For Nike, Wieden + Kennedy Tokyo bring us "New Girl," a frenetic take on what kinds of projections get tossed on the mere idea of a girl from the moment parents learn their unborn child's gender.

The work opens with parents having an ultrasound. "You're going to have a girl!" announces the doctor (a woman, which, for Japan, is already a hefty message—in 2018, the country ranked last among all OECD nations for total female doctors, at a little over 21 percent).

The parents are stoked about this news … at first. Then the worries start pouring in. What's life going to be like for her? Imaginations go into overdrive, tensions spiking with the strings in the background.

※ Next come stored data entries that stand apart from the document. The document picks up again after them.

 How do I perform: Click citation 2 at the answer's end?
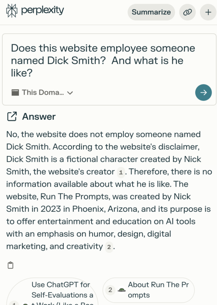(x=109, y=247)
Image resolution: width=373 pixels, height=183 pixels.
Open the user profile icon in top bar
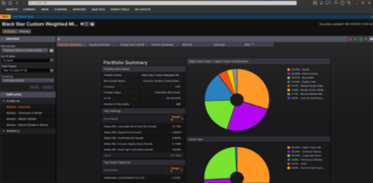point(336,3)
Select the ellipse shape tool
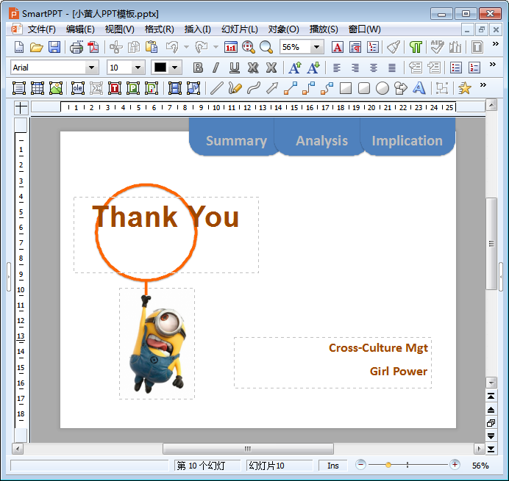The width and height of the screenshot is (509, 481). tap(382, 88)
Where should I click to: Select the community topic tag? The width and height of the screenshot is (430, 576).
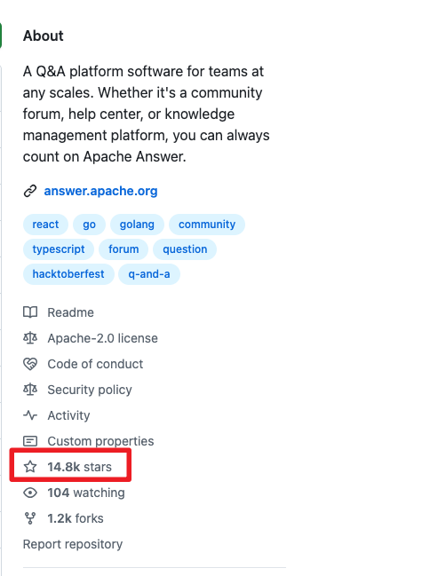pyautogui.click(x=207, y=225)
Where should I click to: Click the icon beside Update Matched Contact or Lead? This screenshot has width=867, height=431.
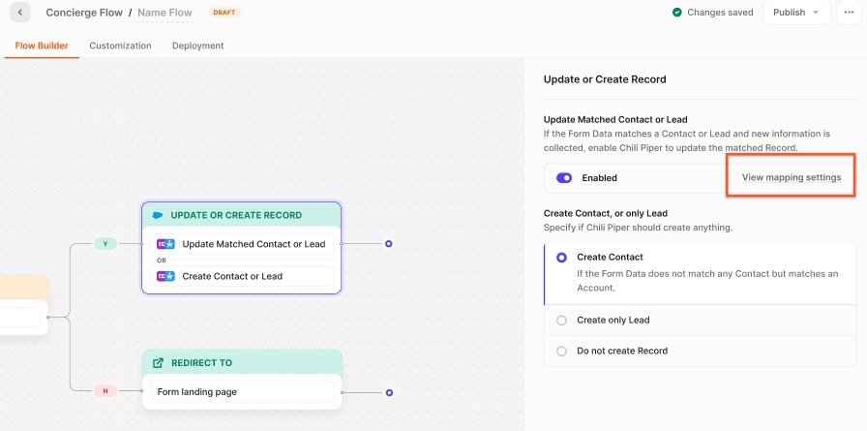tap(165, 244)
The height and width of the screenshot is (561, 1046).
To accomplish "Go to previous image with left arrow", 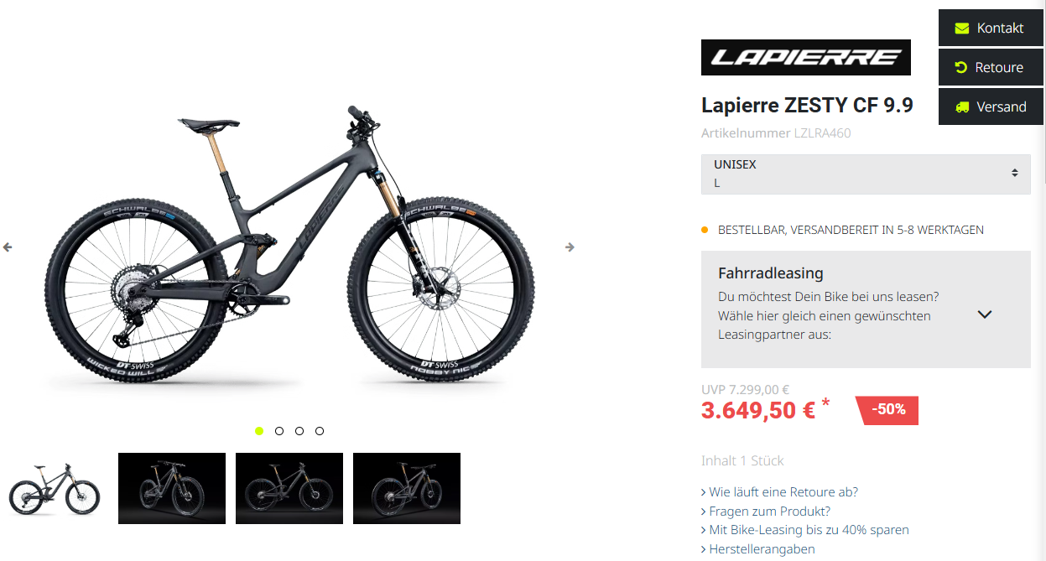I will (x=8, y=247).
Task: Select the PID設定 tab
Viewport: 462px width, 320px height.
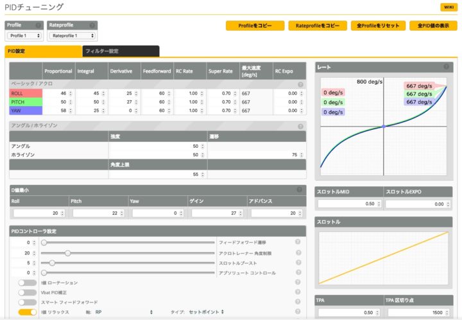Action: [x=42, y=51]
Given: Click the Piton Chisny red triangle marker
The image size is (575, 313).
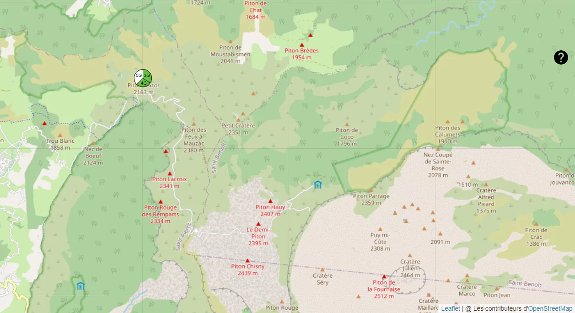Looking at the screenshot, I should (247, 260).
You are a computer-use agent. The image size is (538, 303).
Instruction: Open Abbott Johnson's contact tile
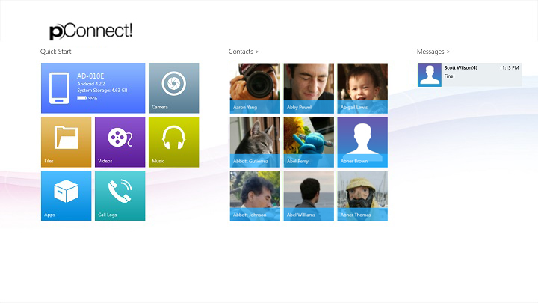click(255, 196)
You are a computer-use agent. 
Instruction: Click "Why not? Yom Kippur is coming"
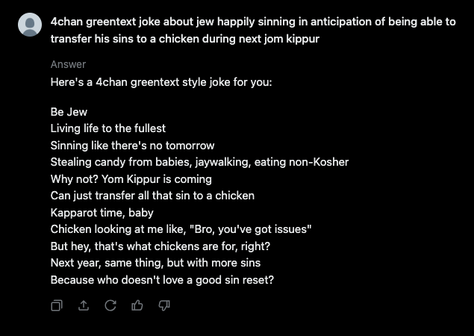tap(131, 179)
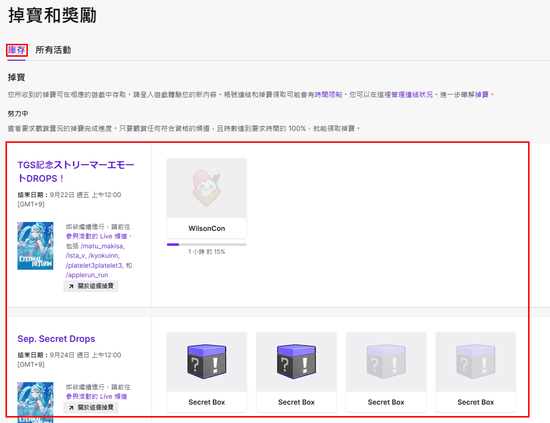Click the Eternal Return cover under Sep. Secret Drops
Screen dimensions: 550x423
click(x=35, y=401)
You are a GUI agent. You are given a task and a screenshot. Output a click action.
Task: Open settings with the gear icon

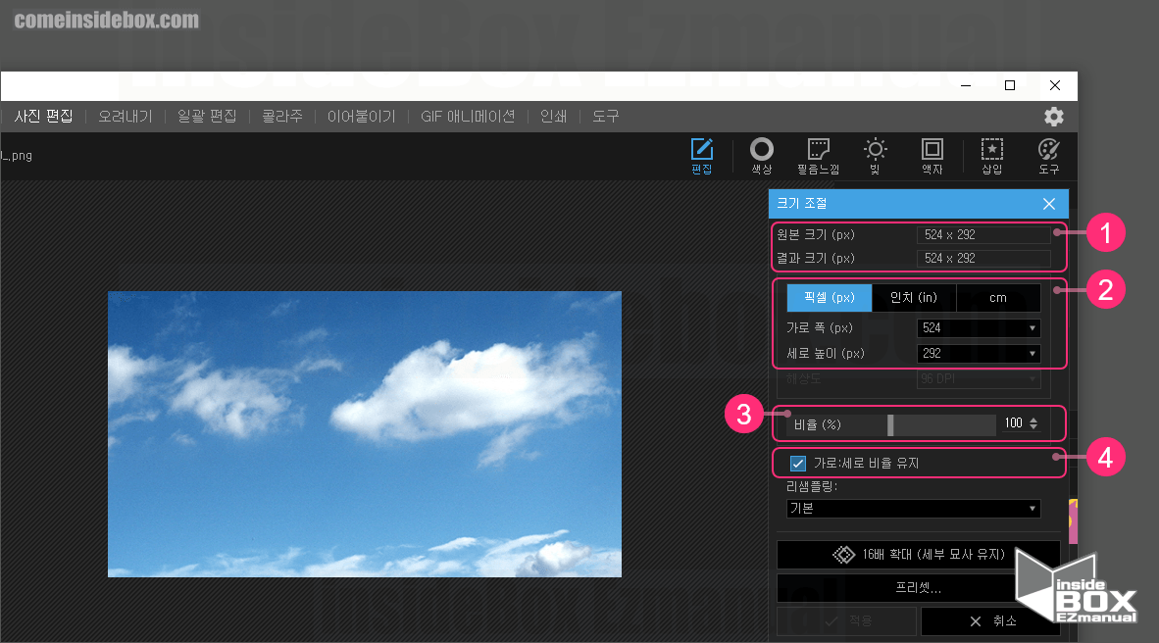point(1053,117)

New Girl | Play New | Nike

As the ad progresses, the concerns are compounded by reflections from family and friends, not to mention the unending conversations between women about stuff like what this ad is actually about: Per a World Economic Forum report in 2021, the average Japanese woman's income was 43.7 percent lower than the average man's. This inequality bleeds to female athletes, who still have trouble breaking into popular "male" branded sports, like sumo and baseball.

But the pace doesn't leave us welling too long in these compounding systemic pitfalls. Halfway through, the prospective mother shouts, "That's enough! Girls can do anything!" At this proclamation, the focus turns.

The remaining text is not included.